Go through the records below and copy out every line holding "agent".

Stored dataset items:

※

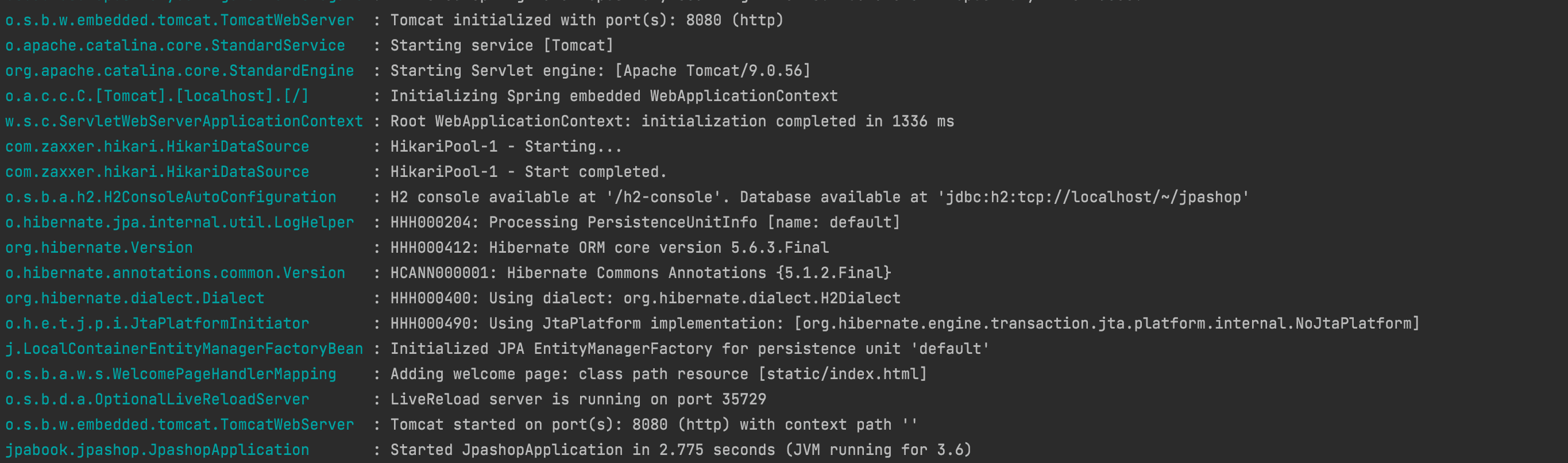This screenshot has width=1568, height=463.
Task: Click the org.apache.catalina.core.StandardEngine logger name
Action: coord(180,71)
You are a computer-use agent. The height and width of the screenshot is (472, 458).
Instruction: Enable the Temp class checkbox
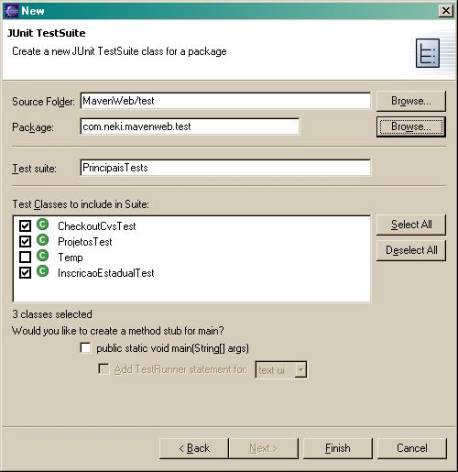(x=25, y=257)
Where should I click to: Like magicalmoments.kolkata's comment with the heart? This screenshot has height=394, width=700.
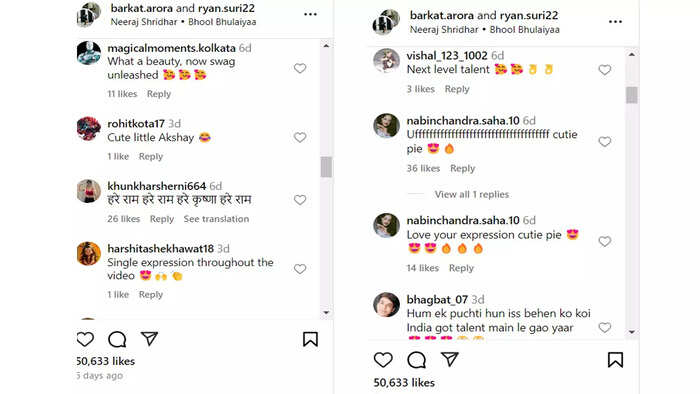pos(300,68)
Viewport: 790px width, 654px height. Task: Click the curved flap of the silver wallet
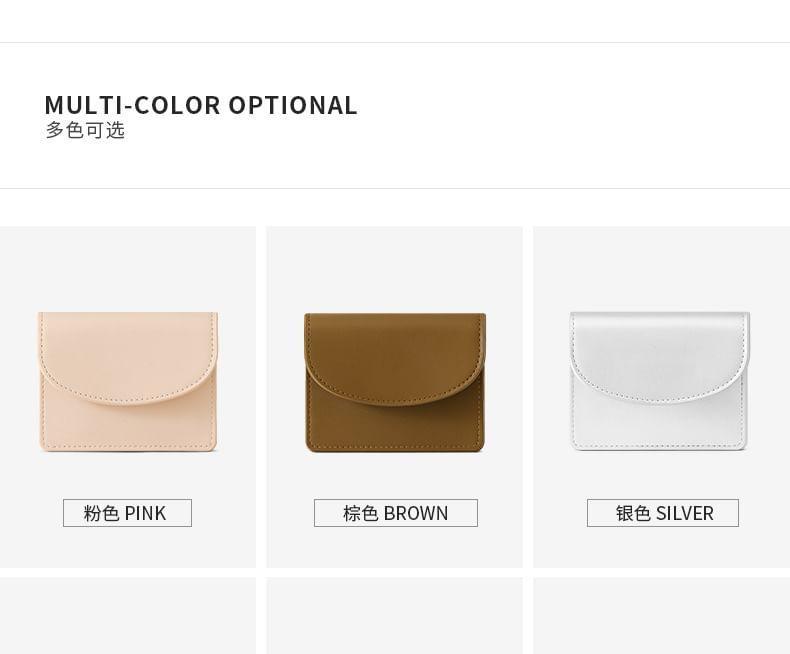pyautogui.click(x=659, y=358)
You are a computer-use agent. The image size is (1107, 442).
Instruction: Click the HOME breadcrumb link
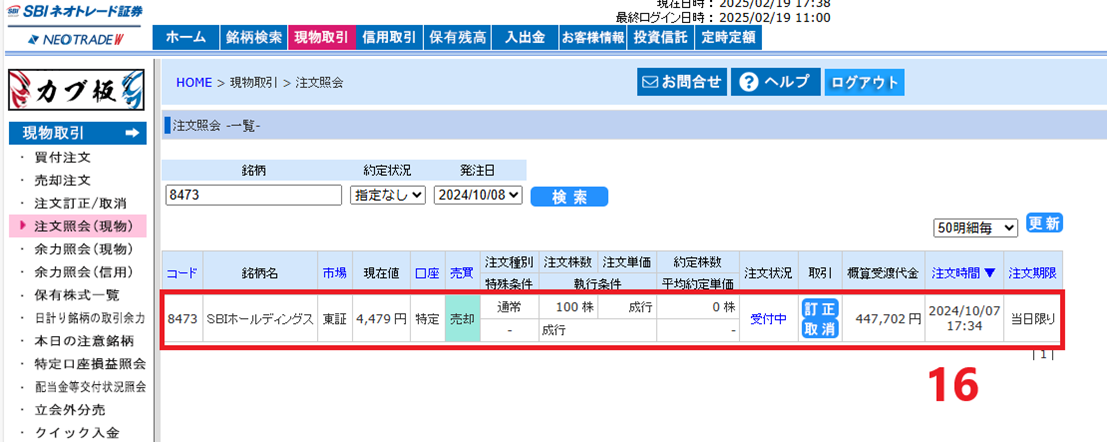point(194,83)
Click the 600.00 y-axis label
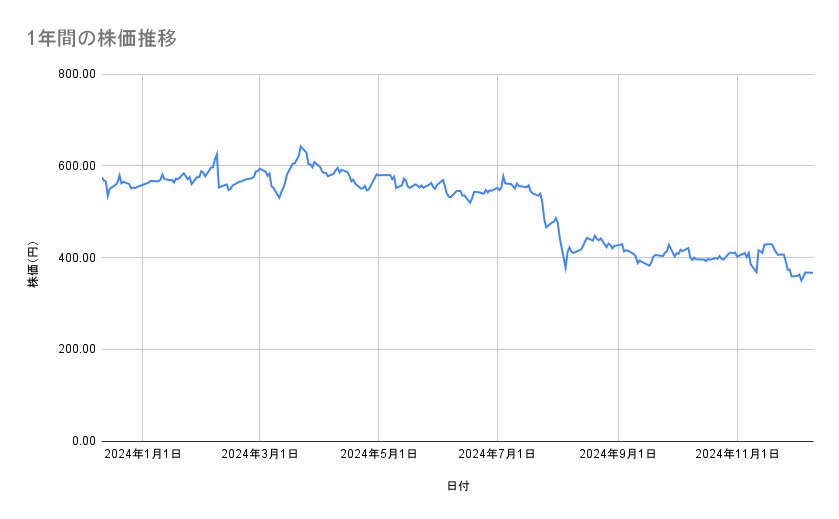This screenshot has height=519, width=839. [x=75, y=166]
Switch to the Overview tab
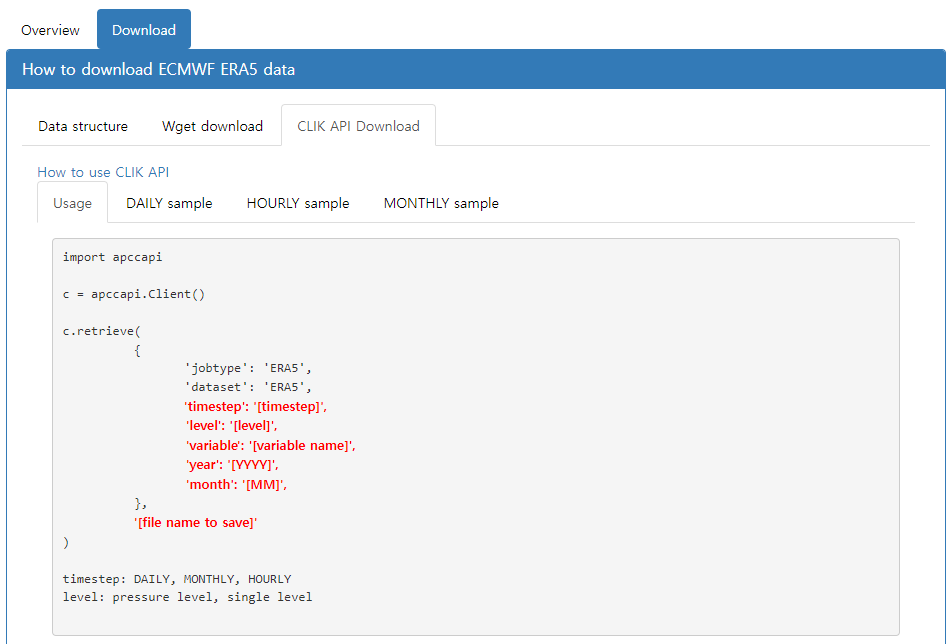The height and width of the screenshot is (644, 951). pos(50,30)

※

→ Solution to this problem:
You are a computer-use agent. The height and width of the screenshot is (472, 458).
You are a computer-use agent. The image size is (1107, 442).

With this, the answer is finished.